Over at AITS.org Dave Gordon takes me to task on data normalization — and I respond with Data Neutrality

Dave Gordon at AITS.org takes me to task on my post regarding recommending using common schemas for certain project management data.  Dave’s alternative is to specify common APIs instead.   I am not one to dismiss alternative methods of reconciling disparate and, in their natural state, non-normalized data to find the most elegant solution.  My initial impression, though, is: been there, done that.

Regardless of the method used to derive significance from disparate sources of data that is of a common type, one still must obtain the cooperation of the players involved.  The ANSI X12 standard has been in use in the transportation industry for quite some time and has worked quite well, leaving the preference of proprietary solution up to the individual shippers.  The rule has been, however, that if you are going to write solutions for that industry that you need to allow the shipping info needed by any receiver to conform to a particular format so that it can be read regardless of the software involved.

Recently the U.S. Department of Defense, which had used certain ANSI X12 formats for particular data for quite some time has published and required a new set of schemas for a broader set of data under the rubric of the UN/CEFACT XML.  Thus, it has established the same approach as the transportation industry: taking an agnostic stand regarding software preferences while specifying that submitted data must conform to a common schema so that a proprietary file type is not given preference over another.

A little background is useful.  In developing major systems contractors are required to provide project performance data in order to ensure that public funds are being expended properly for the contracted effort.  This is the oversight responsibility portion of the equation.  The other side concerns project and program management.  Given the usual cost-plus contract type most often used, the government program management office in cooperation with its commercial counterpart looks to identify the manifestation of cost, schedule, and/or technical risk early enough to allow that risk to be handled as necessary.   Also, at the end of this process, which is only now being explored, is the usefulness of years of historical data across contract types, technologies, and suppliers that can be used to benefit the public interest by demonstrating which contractors perform better, to show the inherent risk associated with particular technologies through parametric methods, and a host of insights that can be derived through econometric project management trending and modeling.

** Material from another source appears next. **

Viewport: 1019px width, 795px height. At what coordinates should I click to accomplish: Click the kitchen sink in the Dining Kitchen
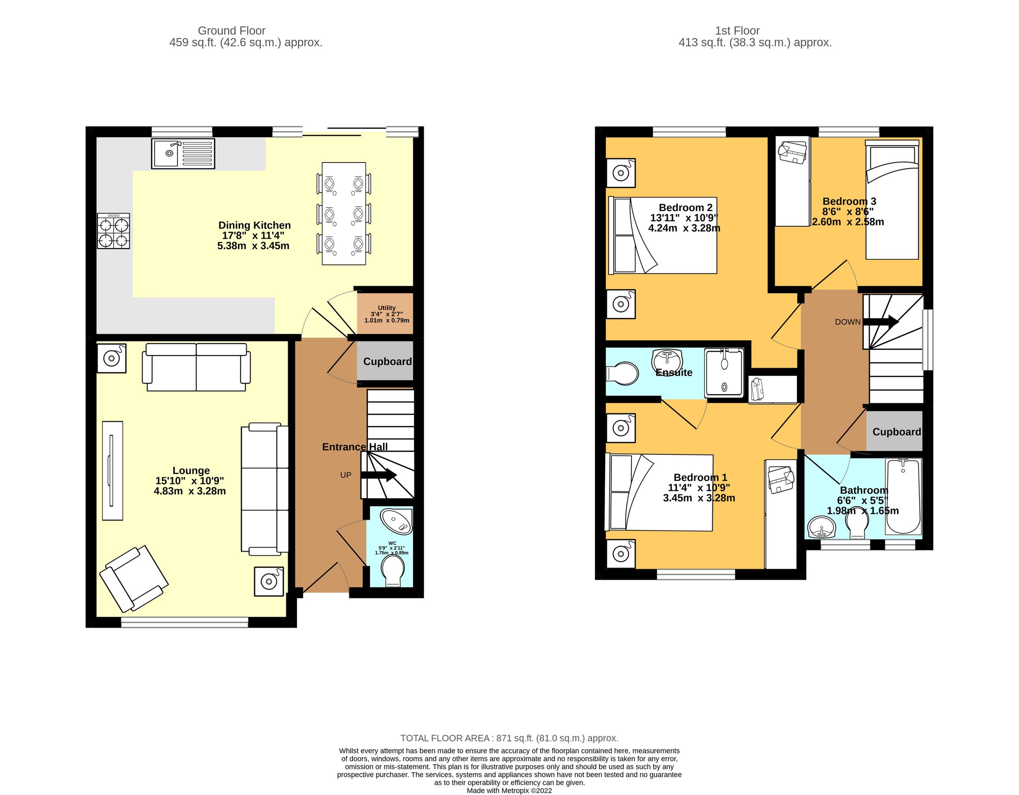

So let’s assume that we can specify APIs in requesting the data in lieu of specifying that the customer can receive an application-agnostic file that can be read by any application that conforms with the data standard.  What is the difference?  My immediate observation is that is reverses the relationship in who owns the data.  In the case of the API the proprietary application becomes the gatekeeper.  In the case of an agnostic file structure it is open to everyone and the consumer owns the data.

In the API scenario large players can do what they want to limit competition and extensions to their functionality.  Since they can block box the manner in which data is structured, it also becomes increasingly difficult to make qualitative selections from the data.  The very example that Dave uses–the plethora of one-off mobile apps–usually must exist only in their own ecosystem.

So it seems to me that the real issue isn’t that Big Brother wants to control data structure.  What it comes down to is that specifying an open data structure defeats the ability of one or a group of solution providers from controlling the market through restrictions on accessing data.  This encourages maximum competition and innovation in the marketplace–Data Neutrality.

I look forward to additional information from Dave on this issue.  Each of the methods of achieving the end of Data Neutrality isn’t an end in itself.  Any method that is less structured and provides more flexibility is welcome.  I’m just not sure that we’re there yet with APIs.